Manage secrets with .worktreeinclude

Use .worktreeinclude to make gitignored secrets and local config available in new git worktrees

Git worktrees are useful because each agent gets a separate working tree. The problem is that a fresh worktree contains tracked files only. Untracked files, including gitignored files, stay behind in the main checkout unless a tool copies them.

.worktreeinclude is the small project file that fixes that setup gap. It tells tools that support worktrees which gitignored files are safe and useful to copy into each new worktree.
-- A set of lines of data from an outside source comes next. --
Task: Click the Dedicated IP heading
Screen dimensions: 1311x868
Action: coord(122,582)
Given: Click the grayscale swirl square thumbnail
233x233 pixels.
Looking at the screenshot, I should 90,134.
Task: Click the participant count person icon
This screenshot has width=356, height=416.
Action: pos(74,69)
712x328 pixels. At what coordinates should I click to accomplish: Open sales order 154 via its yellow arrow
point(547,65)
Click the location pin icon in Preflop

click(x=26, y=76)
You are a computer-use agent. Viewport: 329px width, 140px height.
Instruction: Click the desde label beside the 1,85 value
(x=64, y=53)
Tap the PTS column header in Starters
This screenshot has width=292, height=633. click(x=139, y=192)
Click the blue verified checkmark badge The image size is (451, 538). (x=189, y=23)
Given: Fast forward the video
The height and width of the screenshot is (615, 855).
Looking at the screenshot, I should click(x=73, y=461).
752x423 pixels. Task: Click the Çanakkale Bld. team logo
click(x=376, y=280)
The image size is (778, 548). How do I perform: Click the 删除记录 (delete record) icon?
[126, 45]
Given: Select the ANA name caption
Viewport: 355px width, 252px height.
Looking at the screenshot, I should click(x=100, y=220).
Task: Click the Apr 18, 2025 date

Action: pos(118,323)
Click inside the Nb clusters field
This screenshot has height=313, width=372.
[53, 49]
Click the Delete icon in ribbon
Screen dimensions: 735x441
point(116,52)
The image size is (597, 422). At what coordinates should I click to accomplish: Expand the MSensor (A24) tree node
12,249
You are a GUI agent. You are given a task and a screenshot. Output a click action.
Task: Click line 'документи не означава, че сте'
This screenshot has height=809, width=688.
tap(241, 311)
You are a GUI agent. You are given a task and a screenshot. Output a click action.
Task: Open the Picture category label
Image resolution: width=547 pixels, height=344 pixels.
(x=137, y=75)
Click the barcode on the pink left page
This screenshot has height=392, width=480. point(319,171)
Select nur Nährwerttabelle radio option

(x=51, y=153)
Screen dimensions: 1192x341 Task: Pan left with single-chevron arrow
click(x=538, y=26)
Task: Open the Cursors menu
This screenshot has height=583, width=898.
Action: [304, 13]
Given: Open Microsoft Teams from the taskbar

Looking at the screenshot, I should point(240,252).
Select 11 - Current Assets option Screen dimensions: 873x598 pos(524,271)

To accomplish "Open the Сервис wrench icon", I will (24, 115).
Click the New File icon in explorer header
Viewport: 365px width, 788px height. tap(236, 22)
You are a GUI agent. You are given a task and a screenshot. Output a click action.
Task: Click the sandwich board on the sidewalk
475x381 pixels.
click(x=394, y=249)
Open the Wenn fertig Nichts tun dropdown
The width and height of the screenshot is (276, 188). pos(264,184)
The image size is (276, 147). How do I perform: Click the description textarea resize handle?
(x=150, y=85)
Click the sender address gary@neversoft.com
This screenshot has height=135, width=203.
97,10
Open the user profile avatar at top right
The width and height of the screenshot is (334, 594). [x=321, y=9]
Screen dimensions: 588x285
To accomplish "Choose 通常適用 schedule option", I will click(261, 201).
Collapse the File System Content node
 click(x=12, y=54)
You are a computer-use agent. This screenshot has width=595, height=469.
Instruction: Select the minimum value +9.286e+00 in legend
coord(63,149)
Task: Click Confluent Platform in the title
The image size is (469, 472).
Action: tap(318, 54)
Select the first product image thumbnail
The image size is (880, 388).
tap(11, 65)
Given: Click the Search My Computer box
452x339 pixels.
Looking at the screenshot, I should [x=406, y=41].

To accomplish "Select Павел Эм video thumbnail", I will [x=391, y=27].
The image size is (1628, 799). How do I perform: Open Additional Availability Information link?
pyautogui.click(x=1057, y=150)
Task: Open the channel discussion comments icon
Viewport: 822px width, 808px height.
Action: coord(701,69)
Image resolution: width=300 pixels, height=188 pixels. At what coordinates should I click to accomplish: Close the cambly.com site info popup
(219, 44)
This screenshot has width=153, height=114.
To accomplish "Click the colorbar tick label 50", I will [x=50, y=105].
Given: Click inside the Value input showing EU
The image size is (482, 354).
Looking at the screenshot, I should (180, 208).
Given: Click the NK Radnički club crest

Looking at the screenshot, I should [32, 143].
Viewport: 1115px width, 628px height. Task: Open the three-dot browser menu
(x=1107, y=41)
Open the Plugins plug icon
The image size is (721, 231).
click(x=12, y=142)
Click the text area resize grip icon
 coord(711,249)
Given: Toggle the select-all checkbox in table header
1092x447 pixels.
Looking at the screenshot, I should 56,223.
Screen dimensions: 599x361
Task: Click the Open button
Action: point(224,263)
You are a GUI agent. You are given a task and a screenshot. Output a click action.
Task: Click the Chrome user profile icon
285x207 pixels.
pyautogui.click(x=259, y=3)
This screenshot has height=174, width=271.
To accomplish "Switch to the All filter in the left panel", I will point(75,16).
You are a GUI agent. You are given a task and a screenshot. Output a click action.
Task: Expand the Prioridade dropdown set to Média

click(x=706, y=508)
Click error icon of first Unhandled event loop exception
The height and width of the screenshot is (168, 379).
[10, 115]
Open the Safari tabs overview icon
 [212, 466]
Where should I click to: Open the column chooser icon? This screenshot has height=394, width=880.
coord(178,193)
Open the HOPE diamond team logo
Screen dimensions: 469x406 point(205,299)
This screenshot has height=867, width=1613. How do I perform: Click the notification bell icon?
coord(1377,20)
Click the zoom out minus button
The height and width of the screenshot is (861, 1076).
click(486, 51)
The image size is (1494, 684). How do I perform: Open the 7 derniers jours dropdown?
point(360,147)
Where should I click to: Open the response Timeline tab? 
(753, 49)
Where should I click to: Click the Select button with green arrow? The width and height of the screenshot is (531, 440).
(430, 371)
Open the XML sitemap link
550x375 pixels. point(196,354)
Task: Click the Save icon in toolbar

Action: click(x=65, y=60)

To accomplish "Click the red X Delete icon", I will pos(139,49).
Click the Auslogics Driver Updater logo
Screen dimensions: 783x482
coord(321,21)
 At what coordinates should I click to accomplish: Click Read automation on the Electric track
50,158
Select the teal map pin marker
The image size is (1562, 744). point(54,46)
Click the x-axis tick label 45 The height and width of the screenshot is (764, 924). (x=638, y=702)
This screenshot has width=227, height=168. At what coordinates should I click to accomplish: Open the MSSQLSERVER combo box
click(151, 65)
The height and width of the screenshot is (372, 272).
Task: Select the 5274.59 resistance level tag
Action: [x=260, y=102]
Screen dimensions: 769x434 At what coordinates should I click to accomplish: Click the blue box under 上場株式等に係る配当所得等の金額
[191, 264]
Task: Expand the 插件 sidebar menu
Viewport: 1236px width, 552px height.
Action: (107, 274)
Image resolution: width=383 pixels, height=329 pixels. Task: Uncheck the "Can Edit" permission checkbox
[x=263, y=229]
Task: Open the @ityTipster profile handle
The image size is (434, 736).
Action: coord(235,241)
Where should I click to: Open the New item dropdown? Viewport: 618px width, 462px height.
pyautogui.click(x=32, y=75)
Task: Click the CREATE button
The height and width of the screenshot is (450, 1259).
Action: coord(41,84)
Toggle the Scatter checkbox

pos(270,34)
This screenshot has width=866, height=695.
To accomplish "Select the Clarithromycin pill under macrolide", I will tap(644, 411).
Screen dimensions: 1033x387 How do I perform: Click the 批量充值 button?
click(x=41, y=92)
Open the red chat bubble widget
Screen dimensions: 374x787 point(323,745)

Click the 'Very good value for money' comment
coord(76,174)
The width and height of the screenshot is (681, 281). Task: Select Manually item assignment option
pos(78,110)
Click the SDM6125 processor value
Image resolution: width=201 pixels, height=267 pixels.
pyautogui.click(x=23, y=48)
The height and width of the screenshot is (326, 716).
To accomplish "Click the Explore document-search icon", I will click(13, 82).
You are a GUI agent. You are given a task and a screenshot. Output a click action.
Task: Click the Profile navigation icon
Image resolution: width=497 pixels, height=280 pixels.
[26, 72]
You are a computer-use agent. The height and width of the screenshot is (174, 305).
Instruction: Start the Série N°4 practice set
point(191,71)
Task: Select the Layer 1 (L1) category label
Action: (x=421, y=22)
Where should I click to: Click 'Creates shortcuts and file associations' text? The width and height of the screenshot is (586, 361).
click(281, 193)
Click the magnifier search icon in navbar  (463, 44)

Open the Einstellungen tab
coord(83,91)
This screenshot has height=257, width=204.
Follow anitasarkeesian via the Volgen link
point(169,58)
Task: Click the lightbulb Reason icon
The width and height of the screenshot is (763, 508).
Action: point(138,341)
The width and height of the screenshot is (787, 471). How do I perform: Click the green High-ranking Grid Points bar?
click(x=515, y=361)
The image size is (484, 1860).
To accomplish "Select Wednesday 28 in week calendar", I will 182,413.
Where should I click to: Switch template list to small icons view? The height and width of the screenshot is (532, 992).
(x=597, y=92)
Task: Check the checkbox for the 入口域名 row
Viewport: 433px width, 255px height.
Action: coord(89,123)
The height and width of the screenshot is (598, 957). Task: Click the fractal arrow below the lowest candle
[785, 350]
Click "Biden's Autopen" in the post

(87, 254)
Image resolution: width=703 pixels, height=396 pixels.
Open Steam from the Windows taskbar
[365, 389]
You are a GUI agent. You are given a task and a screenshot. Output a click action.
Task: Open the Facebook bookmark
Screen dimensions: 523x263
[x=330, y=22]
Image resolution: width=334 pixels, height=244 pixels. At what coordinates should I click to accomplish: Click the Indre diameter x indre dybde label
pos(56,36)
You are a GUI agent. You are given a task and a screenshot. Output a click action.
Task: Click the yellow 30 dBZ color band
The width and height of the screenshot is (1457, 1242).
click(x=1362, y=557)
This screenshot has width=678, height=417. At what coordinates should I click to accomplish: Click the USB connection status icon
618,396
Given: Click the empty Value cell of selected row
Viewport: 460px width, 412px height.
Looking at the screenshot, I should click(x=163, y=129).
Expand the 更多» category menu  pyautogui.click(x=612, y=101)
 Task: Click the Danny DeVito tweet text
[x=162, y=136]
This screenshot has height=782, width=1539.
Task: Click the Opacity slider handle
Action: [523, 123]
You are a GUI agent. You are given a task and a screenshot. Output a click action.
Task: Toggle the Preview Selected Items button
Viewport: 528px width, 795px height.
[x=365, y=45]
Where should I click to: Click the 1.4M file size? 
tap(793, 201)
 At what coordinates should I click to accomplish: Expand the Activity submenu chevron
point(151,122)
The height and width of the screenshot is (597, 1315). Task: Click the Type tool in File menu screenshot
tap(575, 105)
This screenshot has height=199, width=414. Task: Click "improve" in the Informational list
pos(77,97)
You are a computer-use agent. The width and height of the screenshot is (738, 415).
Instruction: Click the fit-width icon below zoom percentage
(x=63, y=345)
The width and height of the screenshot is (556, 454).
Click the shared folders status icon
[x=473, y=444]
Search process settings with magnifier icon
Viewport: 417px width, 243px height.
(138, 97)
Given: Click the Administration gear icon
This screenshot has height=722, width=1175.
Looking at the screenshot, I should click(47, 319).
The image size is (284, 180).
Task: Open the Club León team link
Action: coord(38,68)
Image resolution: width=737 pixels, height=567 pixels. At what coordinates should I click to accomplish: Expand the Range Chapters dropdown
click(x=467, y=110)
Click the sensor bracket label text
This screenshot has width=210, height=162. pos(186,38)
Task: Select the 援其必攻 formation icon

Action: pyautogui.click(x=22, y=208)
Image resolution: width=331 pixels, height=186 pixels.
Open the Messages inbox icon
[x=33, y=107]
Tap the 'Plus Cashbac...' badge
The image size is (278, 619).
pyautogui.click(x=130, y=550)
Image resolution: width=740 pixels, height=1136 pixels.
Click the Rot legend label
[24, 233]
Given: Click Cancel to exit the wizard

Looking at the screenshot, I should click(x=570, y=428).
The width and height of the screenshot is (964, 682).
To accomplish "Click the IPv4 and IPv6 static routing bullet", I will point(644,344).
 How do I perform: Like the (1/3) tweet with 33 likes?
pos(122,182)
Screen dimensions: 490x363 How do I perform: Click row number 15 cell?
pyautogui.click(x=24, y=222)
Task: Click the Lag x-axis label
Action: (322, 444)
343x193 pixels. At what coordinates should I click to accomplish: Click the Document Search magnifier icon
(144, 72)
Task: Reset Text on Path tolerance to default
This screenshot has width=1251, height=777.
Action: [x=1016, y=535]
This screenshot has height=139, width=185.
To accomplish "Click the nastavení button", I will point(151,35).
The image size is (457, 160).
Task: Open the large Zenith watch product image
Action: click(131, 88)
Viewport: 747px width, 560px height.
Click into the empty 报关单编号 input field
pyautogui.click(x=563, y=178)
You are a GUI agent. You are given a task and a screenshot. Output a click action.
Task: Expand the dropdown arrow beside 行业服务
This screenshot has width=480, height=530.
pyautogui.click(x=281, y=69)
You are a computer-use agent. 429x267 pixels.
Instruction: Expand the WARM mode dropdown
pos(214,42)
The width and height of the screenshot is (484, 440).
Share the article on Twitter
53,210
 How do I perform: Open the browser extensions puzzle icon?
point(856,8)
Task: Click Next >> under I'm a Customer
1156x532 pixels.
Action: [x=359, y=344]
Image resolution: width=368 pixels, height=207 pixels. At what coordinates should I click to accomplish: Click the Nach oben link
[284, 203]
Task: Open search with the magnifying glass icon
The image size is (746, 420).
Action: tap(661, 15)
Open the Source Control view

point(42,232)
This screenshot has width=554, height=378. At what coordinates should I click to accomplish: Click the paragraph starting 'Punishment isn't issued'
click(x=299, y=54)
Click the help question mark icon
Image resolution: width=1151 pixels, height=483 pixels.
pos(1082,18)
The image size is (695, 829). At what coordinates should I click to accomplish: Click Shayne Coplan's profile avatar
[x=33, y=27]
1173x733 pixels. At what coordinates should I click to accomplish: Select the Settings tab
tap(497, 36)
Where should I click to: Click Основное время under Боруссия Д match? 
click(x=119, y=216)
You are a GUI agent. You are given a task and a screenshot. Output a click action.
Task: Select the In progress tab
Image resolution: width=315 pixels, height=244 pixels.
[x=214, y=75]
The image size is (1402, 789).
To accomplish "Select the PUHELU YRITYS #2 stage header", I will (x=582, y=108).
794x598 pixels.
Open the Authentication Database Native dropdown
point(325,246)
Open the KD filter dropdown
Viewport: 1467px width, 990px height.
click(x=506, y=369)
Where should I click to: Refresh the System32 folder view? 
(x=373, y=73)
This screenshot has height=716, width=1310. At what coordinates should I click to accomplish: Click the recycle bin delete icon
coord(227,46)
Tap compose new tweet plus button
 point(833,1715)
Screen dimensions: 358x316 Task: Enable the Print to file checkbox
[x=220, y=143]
The problem with secrets in worktrees

Most projects correctly keep secrets out of Git:

  • .env.local
  • .env.development.local
  • config/secrets.json
  • local certificates
  • service account files

That protects the repository, but it also means every new git worktree starts without the files your app may need to boot. It also leaves out untracked local files that are not gitignored. If you create many worktrees for parallel agent work, manually copying those files becomes slow and error-prone.

Git worktrees do not bring over:

  • untracked files
  • gitignored files
  • local-only config
  • local credentials
  • generated files
  • dependency folders and caches

In Conductor, Files to copy can copy matching gitignored files. It does not copy untracked files that Git does not ignore.

What .worktreeinclude does

A .worktreeinclude file lists gitignored files that should be copied into new worktrees.

Conductor exposes the same idea as Files to copy. Claude Code also documents .worktreeinclude for copying gitignored files into worktrees.

The important safety rule is that .worktreeinclude does not make a file tracked. It only selects files that are already ignored by Git.

For example:

.worktreeinclude
.env.local
config/secrets.json
certs/local/**

This says: when a matching file exists in the main checkout and Git ignores it, copy it into the new worktree.

Why this belongs in the repo

Commit .worktreeinclude when the whole team needs the same local files in worktrees. The file contains patterns, not secret values, so it can usually live safely in Git.

That gives every teammate and every new workspace the same rule:

  • keep secret values out of Git
  • keep the list of required local files in Git
  • create worktrees without repeating manual copy steps

If the pattern is personal to one machine, use Conductor's per-repo Files to copy setting instead of committing .worktreeinclude.

What not to solve with .worktreeinclude

Use .worktreeinclude for static gitignored files that already exist in the main checkout.

Use a setup script when the workspace needs to run commands, install dependencies, generate files, create symlinks, or fetch secrets from a password manager or cloud secret store.

Use your hosting provider or deployment environment for production secrets. .worktreeinclude is a local development convenience, not a production secret-management system.

Pattern syntax

.worktreeinclude uses .gitignore pattern syntax, including comments, root-anchored paths, nested globs, directory patterns, and negation with !.

See Files to copy for the syntax reference and examples.